▸ What needs to be done: Check every line of the entries below for "computer", and copy the lines that have it.

▸ Records provided:
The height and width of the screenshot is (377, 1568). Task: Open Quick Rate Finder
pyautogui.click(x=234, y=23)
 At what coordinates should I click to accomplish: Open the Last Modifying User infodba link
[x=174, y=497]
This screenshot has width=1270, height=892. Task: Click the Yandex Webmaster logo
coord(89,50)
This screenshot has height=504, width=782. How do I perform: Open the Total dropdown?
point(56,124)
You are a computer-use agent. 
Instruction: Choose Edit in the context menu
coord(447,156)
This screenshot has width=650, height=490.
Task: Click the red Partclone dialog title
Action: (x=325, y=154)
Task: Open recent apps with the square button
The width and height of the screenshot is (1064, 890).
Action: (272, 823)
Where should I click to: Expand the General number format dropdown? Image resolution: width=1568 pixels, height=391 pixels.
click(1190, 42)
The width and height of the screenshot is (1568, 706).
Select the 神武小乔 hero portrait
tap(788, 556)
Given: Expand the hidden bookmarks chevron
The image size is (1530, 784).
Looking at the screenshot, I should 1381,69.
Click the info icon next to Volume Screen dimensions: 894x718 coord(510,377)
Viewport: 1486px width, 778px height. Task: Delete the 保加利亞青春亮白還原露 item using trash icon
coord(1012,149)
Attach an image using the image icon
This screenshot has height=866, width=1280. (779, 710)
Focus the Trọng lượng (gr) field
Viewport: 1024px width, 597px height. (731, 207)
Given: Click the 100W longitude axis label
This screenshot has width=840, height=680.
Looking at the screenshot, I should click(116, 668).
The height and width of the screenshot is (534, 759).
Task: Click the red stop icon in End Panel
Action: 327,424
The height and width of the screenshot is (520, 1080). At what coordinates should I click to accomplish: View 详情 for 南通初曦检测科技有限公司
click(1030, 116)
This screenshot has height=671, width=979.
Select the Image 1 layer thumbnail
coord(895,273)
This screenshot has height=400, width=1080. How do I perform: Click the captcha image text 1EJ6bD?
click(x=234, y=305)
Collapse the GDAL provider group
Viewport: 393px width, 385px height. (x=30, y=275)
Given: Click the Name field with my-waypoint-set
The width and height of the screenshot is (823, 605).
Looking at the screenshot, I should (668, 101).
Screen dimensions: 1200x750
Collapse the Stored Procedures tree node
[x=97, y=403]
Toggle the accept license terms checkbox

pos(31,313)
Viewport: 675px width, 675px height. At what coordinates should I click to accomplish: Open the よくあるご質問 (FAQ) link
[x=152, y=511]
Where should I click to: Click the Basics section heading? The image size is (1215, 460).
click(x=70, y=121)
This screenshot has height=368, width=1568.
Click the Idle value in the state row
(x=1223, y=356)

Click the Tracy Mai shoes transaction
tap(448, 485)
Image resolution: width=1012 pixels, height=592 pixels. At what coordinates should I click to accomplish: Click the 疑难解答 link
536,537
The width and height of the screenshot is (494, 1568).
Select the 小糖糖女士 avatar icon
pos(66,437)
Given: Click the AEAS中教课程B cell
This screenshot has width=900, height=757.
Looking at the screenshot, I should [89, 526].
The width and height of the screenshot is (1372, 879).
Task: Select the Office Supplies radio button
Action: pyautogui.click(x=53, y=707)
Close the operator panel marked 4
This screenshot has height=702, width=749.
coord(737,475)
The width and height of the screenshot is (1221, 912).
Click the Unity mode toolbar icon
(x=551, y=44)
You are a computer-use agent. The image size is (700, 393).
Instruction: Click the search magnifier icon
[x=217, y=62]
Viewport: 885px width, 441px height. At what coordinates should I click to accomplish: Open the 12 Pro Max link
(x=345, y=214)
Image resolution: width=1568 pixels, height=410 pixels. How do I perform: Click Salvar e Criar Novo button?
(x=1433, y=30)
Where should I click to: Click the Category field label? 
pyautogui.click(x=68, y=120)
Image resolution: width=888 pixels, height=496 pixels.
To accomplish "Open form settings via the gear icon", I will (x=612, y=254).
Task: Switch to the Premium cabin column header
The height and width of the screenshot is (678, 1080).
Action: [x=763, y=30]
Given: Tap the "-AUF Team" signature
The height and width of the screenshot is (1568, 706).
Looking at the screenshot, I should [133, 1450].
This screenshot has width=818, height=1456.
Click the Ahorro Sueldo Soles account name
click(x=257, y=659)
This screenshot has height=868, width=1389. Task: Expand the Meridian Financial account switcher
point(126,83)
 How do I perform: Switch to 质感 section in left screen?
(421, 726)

▸ Exercise result:
You are a computer-use agent. 
You are a computer-use agent. The image size is (700, 393).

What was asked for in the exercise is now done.